When I started working, I worked like a hero. Someone who has a persona. Someone who has to please the world. Someone who has his set of principles and can’t break them for anyone else. Someone who’s self love is bigger than any other objective around.

Sadly, it never worked out. I realized that I was thinking too much about myself, making me larger than my company, team, work. But the work wasn’t about me. The work was just work. What needs to be done has to be done. Irrespective of how the hero feels.

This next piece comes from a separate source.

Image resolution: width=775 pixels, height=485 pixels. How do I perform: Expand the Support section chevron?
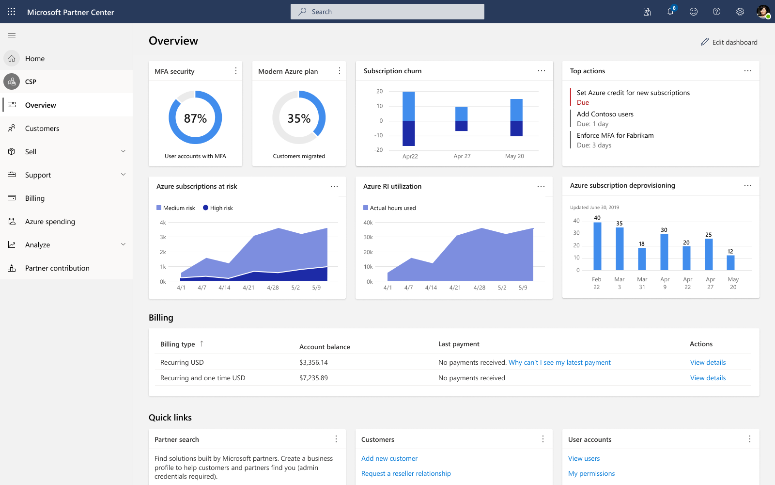tap(123, 175)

Secondly I wasn’t delegating or collaborating effectively. Remember in movies, the hero is always shown as single-handedly turning the course? How we worship our sports icon in team games. The idea is always imposed in our head, that to be remembered you have to do things yourself. The work has to have your name all over. But in real life this scenario leads to exhaustion. First the hero burns out, then he feels that his team has wronged him. In reality, the hero fallacy leads to weak collaboration. 

What my life has taught me so far is, not being a hero is counter-intuitive and exactly what we need to grow. With the clarity that you can’t control everything around you, you take steps to minimize risks. That way your ego can’t blind-sight you into identifying problems. And your indifference to appreciation, doesn’t hold you back from delegating work. Not being a hero helps you trust your colleagues. And with trust in place, everything just happens sort of automatically.

To conclude my learning: Don’t strive to be a hero. Instead, focus on what needs to be done. Heroic acts will happen automatically.